Let’s face it. Parties, family togetherness, shopping, cleaning, cooking and preparations can leave us exhausted and unhappy. Trying to create, or wishing we had, a picture perfect holiday season, leads many people to experience depression. The financial strain that comes with extra expenses can also lead to feelings of despair.
So keep these following tips in mind as we seek new ways to enjoy this special time, while managing the restrictions of the coronavirus crisis.
The best time to prevent stress and depression, is before it happens. Are you someone who usually finds the holiday season difficult? Then prepare yourself ahead of time for the challenges ahead.
Acknowledge Where You are At Right Now
This year it will be harder than ever to be with loved ones. That’s okay, and it’s okay to feel sad about it. Acknowledge that those feelings are normal, along with grief, If someone close to you has recently died or is ill.
Don’t Try to Be Happy if You’re Not
Experts believe a lot of the stress caused by the holiday season comes from people expecting to feel happier than they are. This is a difficult time for all of us; so it’s okay to feel sad. Don’t force yourself to be happy just cause it’s “that time of year.”
Reach Out if You Need Help
If you feel lonely or alone, look for people and events that can provide companionship. Virtual religious events, social events, family, friends and colleagues, can all help lift your spirits.

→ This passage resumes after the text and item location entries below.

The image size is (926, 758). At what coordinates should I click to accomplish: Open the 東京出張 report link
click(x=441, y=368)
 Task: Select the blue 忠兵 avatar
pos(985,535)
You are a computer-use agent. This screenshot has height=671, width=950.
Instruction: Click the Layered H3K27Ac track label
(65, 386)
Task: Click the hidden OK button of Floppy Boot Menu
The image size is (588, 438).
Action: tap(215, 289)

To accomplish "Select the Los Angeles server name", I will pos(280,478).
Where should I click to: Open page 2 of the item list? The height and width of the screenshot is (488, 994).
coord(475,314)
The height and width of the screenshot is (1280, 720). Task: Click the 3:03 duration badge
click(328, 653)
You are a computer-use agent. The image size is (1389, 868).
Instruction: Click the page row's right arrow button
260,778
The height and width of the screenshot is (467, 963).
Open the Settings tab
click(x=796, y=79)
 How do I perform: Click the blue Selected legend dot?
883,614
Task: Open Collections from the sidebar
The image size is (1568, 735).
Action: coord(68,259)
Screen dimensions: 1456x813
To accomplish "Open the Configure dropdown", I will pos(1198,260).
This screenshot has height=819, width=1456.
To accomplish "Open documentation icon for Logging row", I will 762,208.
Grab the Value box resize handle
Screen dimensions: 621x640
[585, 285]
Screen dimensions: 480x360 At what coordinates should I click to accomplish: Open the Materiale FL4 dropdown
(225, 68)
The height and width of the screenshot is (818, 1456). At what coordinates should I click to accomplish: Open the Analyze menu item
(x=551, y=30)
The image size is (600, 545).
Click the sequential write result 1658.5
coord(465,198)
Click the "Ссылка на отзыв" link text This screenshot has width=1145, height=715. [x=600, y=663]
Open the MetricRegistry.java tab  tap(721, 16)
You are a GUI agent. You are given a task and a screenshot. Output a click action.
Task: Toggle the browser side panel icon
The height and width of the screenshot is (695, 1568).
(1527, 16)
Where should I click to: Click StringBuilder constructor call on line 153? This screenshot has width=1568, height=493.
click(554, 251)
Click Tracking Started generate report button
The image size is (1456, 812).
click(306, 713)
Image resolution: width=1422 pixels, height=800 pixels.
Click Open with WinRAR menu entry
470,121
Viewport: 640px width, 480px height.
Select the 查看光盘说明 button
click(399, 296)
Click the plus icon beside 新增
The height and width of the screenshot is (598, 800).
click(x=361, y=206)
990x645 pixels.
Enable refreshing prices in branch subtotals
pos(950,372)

Reach Out to Those in Need
Many people have found that helping others has helped them cope with the stress of the pandemic. Volunteering your time could help someone feel better during the holidays and provide you with a sense of purpose, help you make new friends and give the holidays a different sense of meaning.
If people can’t be together, share photos and videos or get on a Zoom call. If you can’t gather to exchange gifts, consider skipping gift-giving this year and just share stories or memories. Or create new traditions, such as donating items to those in need. Be creative!
Get lots of sleep, get regular exercise and eat fresh foods. Healthy habits make us feel better, especially during times of stress.
Take a Break
Taking a walk or listening to music or just sitting quietly for 15 minutes, can really lower your stress level. Taking care of ourselves means we can care for others.
Seek Professional Help if You Need It
There is no shame in asking for help. If you are ongoingly sad or anxious, or unable to sleep or feel hopeless and unable to do the things you normally do, reach out to a mental health professional or your doctor and share your concerns.
Keep Practicing COVID-19 Measures
And most important of all, keep being safe. Wear a mask! Wash your hands often. Stay six feet apart.
We are still in the middle of the pandemic.
So even though you may want to let your guard down during the holidays, don’t.
Give the best gift of all this holiday season: the gift of being careful, cautious and considerate of your health and the health of others.
If you are having suicidal thoughts, contact the National Suicide Prevention Lifeline at 1-800-273-8255 for support and assistance from a trained counselor. If you or a loved one are in immediate danger, call 911.
For more mental health resources, see the Substance Abuse and Mental Health Services Administration (SAMHSA) National Helpline Database (https://www.verywellmind.com/national-helpline-database-4799696#national-suicide-prevention-lifeline) or call 1-800-662-HELP (4357) (operated 24/7), for information and referrals if you or a loved one are facing mental health and/or substance use issues.
Remember: We are in this together and we will get through this together too.